Also, there are two kinds of film forming grout sealers; silicone based and acrylic. The problem with all silicone based grout sealers is that nothing sticks well to them, not even silicone based grout sealers. So, if after 20 years, you find that the silicone grout sealer on your floor or counter top grout is wearing off or wearing thin, then you can't really add another coat because that new coat won't stick well to the stuff that's already on the grout. Acrylic film forming grout sealers don't have that problem. They're exactly like latex paint in that each coat adheres to an underlying coat as well as the original coat adhered to the grout. There's a company in California called Glaze 'N Seal that makes a general purpose acrylic film forming grout sealer that I'm using in my bathrooms that seems to be very durable. It's just called "Grout Sealer".
http://www.glaze-n-seal.com/sealers.html
Take a look at the product data sheet for this sealer. I imported 4 quarts of it from California to Canada, and so far I like it a lot.
Another option you probably haven't considered for the entrance areas would be synthetic rubber flooring. Synthetic rubber is one of the most durable flooring choices I know of. I have synthetic rubber stair treads in both the front and back stairwells of my apartment block, and the stuff is bullet proof. You cannot harm this flooring with anything duller than a razor or cooler than a torch. Synthetic rubber flooring is the only flooring I know of that's used in golf shops and skating rinks where people walk on the flooring with ice skates and spiked shoes. Also, nothing beats the coefficient of friction between a rubber soled sneaker and rubber flooring, and synthetic rubber flooring is available with a textured surface for use in wet areas. Johnsonite is the biggest name in synthetic rubber flooring by far, so why not spend an evening at
www.johnsonite.com to see what's available in synthetic rubber. Be aware, however, that synthetic rubber flooring is not inexpensive.

**CHALLENGE 1:** In the grout sealer and rubber flooring text, which company is named as the biggest name in synthetic rubber flooring?
**CHALLENGE 2:** Pick up the grout sealer and rubber flooring text where it stops, and keep writing it.

**GIVEN INFORMATION:**
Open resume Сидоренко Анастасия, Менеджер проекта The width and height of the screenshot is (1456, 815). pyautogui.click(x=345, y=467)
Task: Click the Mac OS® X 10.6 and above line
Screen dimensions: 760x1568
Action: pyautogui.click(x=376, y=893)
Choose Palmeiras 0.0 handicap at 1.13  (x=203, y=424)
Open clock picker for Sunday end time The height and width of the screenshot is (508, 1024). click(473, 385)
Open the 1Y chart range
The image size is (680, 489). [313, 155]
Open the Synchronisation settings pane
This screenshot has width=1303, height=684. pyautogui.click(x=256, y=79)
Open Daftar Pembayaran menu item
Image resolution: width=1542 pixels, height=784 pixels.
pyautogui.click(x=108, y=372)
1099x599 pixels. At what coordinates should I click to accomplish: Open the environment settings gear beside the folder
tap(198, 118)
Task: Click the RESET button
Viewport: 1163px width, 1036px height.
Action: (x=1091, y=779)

**FINAL RESULT 1:** Johnsonite.

**FINAL RESULT 2:**
A practical option for your kitchen would be a strong natural linoleum (like Marmoleum) that would be strong enough to allow you to move the fridge and stove out without tearing the flooring. Marmoleum would be a practical flooring for a dining room, too.
Maybe keep in mind that you're only going to LIKE the look of your floor when it's brand new. Before long, you're going to take the floor for granted, just like you take the styling and colour of your car for granted now. When's the last time you looked at your car for any reason other than to find out where it was. So, as you become used to the appearance of your floor just as you've become used to the appearance of your car, what's going to become progressively more important is how suitable the flooring is to the activity in the room it's being used in. A natural stone floor might look great in your dining room when it's new, but if you find you have to wedge something under one leg to stop the table from wobbling, that's going to get real old real fast. So, pick your flooring with practical considerations in mind. You're going to get used to the look of the flooring within a year or two, but you'll have to live with it for a lot longer than that.